Before work the next day, catch the highlights and tell all your co-workers what a cracker/shocker game it was. These situations are a gift from the surf gods, really – if they happen to fall on days when the waves are cranking. But don’t expect this to happen often. The only real way to gypo the system and take time off is to be the boss and make your own rules. Until that happens, you’ll just have to get better at reading swell charts and taking the right days off, or invent that laser-beam we talked about earlier.

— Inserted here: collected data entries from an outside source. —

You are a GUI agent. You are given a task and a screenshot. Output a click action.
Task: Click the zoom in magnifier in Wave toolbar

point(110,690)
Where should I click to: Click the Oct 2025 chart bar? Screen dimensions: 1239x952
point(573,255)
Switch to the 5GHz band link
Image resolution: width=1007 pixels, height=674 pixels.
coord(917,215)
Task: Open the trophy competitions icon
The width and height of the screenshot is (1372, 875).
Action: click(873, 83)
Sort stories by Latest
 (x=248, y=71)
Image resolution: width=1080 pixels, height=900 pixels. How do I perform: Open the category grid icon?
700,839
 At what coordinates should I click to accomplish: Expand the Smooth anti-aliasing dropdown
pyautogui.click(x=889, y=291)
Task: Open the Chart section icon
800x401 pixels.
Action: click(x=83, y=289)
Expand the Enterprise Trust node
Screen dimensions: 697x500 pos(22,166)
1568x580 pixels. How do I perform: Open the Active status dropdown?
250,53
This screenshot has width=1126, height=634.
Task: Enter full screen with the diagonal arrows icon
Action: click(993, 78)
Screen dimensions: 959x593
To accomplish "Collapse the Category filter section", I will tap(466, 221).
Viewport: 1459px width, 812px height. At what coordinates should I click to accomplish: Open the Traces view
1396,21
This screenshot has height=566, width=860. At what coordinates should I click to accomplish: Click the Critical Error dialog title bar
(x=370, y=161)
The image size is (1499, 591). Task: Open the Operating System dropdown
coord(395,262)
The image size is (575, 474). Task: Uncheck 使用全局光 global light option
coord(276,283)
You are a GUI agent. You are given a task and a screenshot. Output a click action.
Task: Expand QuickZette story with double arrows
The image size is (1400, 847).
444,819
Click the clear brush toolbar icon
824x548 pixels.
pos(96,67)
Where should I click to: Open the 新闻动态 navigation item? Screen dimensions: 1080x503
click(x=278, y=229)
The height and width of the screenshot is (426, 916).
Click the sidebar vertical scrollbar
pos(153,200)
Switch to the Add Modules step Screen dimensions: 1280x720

Top 10 ‘Get Out Of Work’ Lies That Have Been Overused:

1. I have a tummy bug

2. It’s my grandmother’s birthday

3. Car trouble

4. Sorry, I have been sleeping all day. I genuinely didn’t hear the phone ringing. I

have terrible flu.

5. Emergency dentist appointment.- I broke a tooth/lost a filling

6. You didn’t get my e-mail? Eish, no ways. I told you ages ago that I had X

commitment today and needed time off.

7. The water pipes in my house burst. It’s a mess here! I’ve got to wait for the

plumber to arrive.

8. I have an important meeting with the “bank” (this is stretching the truth, by making

a play on the word ‘sand bank)

9. My wife/family-member is terribly sick and I need to be here

10. Something urgent came up. I’ll explain later.

*Cover Photo – by Cameron Cattell @SurfCartel – showing us what happens when surf trips go right.